_Task goal_. Please reproduce every line of the data between the lines holding "Viewport: 952px width, 1270px" and "click(568, 43)", inclusive, offsetting each coordinate in the answers by -48 and keeping everything else the same.

_Extracted records_.
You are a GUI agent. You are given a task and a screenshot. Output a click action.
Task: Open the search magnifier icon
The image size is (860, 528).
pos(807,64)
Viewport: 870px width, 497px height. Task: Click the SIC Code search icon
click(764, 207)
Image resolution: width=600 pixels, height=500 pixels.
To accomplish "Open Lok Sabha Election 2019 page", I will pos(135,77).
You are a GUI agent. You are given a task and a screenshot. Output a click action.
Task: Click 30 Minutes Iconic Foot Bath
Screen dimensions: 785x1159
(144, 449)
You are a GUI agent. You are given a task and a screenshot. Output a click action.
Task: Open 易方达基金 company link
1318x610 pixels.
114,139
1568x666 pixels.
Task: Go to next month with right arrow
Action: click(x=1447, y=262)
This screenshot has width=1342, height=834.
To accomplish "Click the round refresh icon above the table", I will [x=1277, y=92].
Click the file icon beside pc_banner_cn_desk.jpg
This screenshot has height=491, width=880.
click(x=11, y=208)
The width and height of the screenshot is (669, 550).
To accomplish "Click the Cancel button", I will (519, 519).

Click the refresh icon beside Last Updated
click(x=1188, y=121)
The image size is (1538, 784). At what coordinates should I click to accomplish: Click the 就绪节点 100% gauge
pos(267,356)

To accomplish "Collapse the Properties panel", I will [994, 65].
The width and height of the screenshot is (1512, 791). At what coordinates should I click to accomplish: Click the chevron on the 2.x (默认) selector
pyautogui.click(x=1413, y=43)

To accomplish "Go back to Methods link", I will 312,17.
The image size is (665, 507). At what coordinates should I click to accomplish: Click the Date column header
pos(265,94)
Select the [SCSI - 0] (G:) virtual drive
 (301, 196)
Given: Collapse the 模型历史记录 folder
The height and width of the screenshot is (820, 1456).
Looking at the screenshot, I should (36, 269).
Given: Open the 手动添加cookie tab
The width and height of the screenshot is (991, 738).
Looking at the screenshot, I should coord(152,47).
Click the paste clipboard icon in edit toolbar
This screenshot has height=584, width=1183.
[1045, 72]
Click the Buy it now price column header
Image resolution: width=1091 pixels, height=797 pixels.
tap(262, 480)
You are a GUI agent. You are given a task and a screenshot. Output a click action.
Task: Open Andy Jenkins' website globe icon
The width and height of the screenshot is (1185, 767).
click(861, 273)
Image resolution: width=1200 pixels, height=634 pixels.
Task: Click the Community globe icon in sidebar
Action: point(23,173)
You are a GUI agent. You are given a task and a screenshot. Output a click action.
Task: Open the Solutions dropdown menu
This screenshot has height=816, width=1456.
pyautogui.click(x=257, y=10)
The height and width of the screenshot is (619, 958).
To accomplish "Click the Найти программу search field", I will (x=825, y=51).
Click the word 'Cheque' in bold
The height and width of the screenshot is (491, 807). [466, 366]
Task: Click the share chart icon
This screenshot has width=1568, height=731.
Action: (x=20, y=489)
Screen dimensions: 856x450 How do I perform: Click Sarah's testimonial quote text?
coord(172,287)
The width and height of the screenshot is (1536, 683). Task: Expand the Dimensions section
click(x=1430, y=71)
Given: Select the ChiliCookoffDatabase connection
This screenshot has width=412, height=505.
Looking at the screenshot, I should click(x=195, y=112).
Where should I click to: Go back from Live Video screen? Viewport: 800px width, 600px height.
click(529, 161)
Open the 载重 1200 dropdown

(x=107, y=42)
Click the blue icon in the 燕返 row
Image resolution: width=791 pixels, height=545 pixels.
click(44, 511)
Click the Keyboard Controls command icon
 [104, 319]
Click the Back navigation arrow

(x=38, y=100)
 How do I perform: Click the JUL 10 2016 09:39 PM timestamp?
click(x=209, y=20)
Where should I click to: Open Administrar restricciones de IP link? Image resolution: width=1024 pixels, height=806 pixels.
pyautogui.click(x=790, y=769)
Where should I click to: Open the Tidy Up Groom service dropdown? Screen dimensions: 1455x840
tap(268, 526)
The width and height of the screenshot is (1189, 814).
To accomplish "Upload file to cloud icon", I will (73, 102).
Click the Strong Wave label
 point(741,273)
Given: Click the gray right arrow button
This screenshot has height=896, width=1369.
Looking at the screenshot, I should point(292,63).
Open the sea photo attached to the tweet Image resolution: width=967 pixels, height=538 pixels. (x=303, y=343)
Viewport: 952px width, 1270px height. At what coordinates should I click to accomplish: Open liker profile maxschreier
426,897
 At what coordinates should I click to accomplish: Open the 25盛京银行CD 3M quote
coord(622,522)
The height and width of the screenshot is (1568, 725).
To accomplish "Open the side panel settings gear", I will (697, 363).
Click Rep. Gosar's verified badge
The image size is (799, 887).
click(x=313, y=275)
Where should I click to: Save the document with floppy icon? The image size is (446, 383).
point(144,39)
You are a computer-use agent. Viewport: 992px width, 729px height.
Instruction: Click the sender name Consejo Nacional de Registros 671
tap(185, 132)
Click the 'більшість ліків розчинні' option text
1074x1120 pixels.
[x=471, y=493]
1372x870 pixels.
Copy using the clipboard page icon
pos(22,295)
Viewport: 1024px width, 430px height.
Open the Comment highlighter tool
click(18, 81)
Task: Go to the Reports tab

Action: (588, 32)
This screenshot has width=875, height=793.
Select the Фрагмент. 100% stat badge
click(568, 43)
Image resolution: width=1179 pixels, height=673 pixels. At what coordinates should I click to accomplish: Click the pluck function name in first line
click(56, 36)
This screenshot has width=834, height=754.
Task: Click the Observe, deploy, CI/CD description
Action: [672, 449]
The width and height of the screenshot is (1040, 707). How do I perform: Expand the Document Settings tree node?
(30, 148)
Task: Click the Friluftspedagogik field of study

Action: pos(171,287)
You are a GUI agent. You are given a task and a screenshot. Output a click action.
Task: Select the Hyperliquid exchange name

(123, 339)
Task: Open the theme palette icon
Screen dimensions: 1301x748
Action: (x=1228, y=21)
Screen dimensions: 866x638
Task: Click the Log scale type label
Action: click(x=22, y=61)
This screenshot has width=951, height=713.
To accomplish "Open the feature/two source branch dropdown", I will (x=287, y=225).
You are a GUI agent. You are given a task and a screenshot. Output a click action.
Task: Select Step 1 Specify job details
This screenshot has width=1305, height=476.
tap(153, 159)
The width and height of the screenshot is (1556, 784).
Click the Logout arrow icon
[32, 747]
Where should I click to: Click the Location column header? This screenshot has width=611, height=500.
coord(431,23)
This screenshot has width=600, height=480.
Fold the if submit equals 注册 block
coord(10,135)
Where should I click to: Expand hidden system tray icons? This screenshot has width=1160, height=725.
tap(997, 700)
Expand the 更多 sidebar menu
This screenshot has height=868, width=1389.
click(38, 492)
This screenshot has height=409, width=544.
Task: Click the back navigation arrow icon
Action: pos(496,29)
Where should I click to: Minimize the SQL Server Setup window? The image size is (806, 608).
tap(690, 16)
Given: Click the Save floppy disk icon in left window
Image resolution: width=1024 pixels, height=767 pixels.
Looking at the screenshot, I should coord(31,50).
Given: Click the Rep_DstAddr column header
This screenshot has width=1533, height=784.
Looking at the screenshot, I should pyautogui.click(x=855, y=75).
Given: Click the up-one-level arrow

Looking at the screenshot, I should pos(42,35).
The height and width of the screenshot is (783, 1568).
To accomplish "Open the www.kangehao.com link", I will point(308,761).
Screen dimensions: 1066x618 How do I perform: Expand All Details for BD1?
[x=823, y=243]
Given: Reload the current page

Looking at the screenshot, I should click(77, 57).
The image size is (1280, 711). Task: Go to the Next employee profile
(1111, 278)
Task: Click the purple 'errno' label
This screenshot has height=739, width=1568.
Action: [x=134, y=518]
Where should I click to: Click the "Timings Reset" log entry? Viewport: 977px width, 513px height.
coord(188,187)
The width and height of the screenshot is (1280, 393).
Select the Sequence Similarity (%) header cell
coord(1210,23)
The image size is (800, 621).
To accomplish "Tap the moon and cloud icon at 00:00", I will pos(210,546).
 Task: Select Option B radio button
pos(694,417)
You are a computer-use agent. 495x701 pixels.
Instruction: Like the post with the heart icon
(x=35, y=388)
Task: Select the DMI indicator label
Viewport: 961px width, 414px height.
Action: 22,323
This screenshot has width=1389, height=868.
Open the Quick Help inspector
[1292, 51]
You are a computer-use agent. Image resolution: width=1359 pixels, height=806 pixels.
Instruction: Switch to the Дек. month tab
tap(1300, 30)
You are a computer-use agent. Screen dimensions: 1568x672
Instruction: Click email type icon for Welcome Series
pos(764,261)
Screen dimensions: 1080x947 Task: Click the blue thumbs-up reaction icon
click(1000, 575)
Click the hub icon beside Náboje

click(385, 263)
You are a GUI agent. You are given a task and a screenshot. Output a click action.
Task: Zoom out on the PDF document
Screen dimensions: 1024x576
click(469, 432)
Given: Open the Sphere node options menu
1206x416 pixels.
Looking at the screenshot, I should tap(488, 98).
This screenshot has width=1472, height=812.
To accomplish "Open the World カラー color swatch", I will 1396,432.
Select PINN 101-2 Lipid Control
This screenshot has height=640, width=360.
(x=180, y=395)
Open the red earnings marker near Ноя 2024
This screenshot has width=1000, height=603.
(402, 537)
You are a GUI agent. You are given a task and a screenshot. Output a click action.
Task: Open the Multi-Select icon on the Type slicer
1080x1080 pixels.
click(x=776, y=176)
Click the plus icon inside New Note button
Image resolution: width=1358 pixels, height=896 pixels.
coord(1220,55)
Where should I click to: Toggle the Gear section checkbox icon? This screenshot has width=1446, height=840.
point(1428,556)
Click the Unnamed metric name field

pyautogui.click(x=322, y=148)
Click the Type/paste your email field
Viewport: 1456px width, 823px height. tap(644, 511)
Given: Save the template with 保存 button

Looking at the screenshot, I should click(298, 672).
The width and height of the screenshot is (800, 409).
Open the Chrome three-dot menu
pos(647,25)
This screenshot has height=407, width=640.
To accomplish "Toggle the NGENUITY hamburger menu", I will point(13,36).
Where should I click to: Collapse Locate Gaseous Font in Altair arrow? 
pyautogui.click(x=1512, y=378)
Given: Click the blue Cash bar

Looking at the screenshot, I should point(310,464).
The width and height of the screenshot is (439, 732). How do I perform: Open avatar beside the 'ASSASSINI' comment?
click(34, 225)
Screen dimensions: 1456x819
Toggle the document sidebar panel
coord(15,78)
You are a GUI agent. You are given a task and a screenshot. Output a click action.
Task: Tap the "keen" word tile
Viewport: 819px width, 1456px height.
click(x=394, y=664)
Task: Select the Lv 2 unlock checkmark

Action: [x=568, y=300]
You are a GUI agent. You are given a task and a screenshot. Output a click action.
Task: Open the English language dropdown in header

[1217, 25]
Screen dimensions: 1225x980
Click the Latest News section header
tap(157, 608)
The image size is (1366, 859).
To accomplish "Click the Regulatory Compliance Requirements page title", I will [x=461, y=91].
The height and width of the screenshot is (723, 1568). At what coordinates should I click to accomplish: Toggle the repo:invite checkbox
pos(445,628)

_Solution_.
Viewport: 952px width, 1270px height. At what coordinates should I click to accomplish: Open liker profile maxschreier
378,849
 At what coordinates should I click to accomplish: Open the 25盛京银行CD 3M quote
coord(574,474)
The height and width of the screenshot is (1568, 725).
To accomplish "Open the side panel settings gear", I will (649, 315).
Click Rep. Gosar's verified badge
The image size is (799, 887).
click(x=265, y=227)
Where should I click to: Save the document with floppy icon? The image size is (446, 383).
point(96,-9)
You are a computer-use agent. Viewport: 992px width, 729px height.
Instruction: Click the sender name Consejo Nacional de Registros 671
tap(137, 84)
Click the 'більшість ліків розчинні' option text
1074x1120 pixels.
[x=423, y=445]
1372x870 pixels.
Copy using the clipboard page icon
pos(-26,247)
Viewport: 1024px width, 430px height.
Open the Comment highlighter tool
click(-30, 33)
Task: Go to the Reports tab

Action: (540, -16)
This screenshot has width=875, height=793.
Select the Фрагмент. 100% stat badge
click(520, -5)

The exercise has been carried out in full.